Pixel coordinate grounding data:
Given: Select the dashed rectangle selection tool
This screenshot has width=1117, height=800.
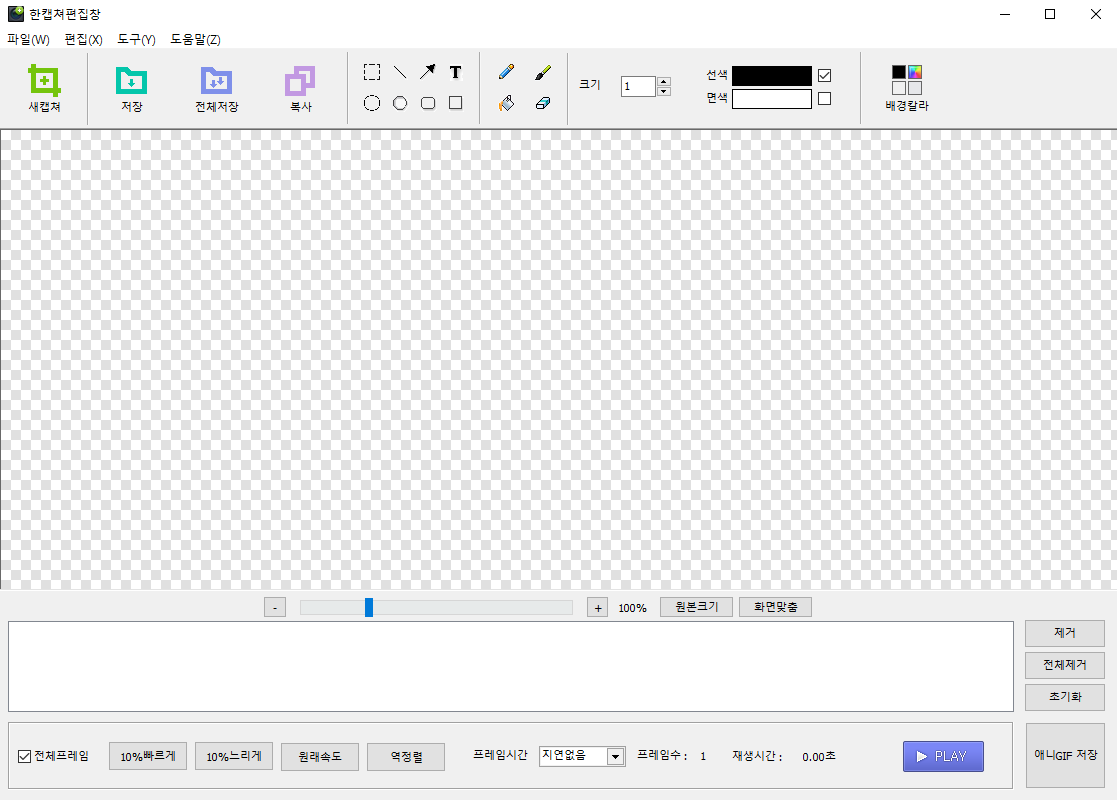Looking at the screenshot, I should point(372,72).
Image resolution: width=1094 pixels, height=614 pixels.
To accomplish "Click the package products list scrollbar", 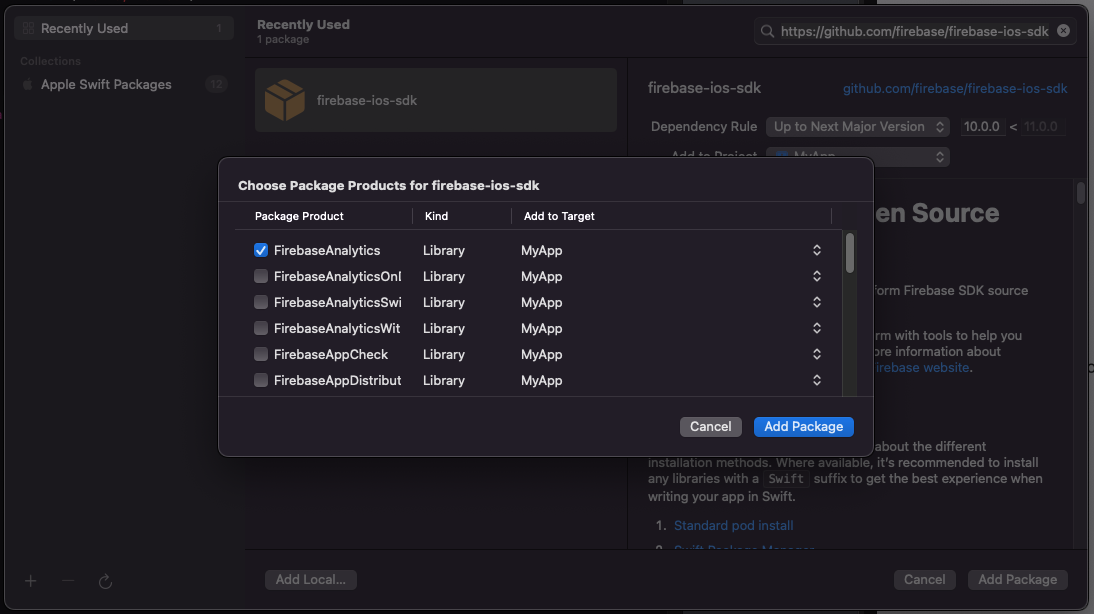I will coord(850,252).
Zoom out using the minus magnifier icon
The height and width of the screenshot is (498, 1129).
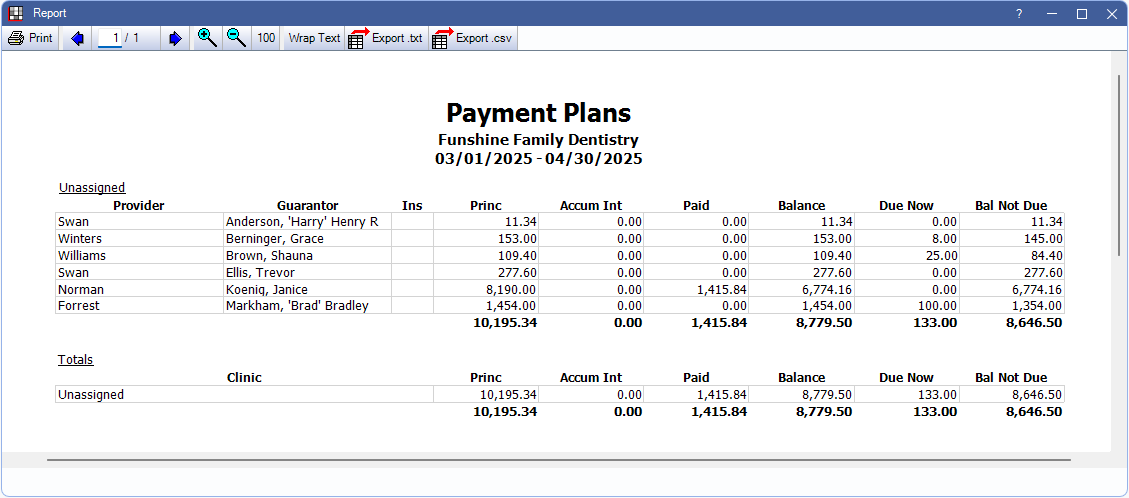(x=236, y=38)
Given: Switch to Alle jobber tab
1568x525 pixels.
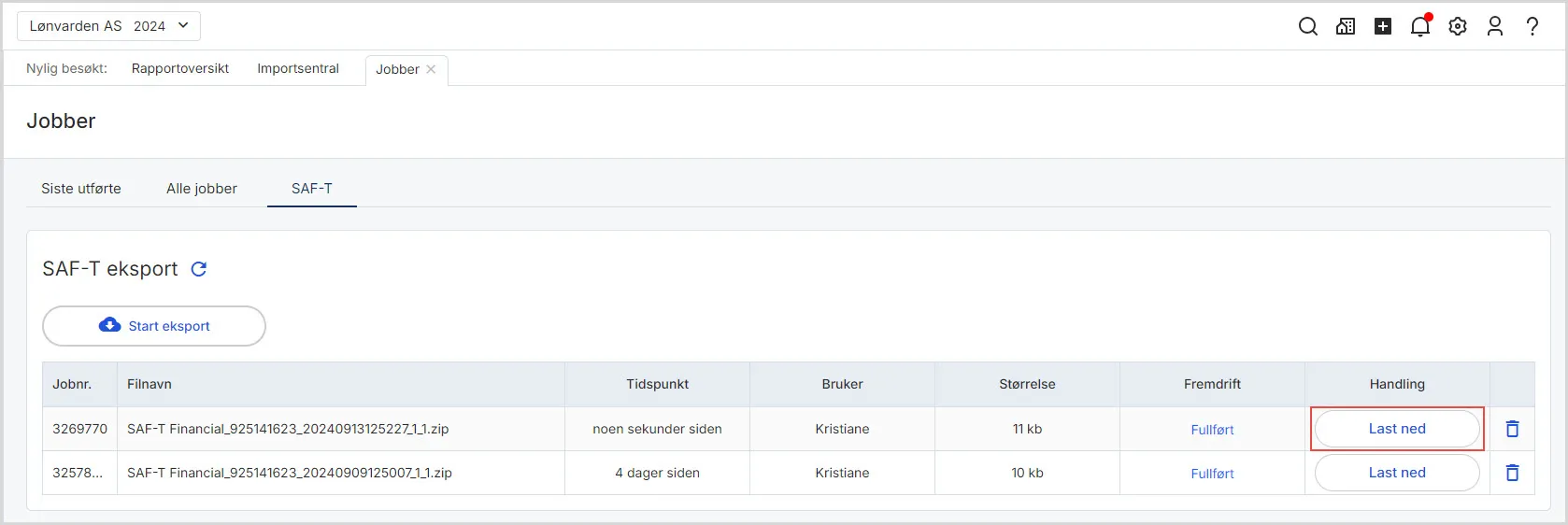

◆ **YOUR INSTRUCTIONS**:
How many of the lines in the records include the string "Given"? Reply with the number alone.

◆ **THE ANSWER**:
2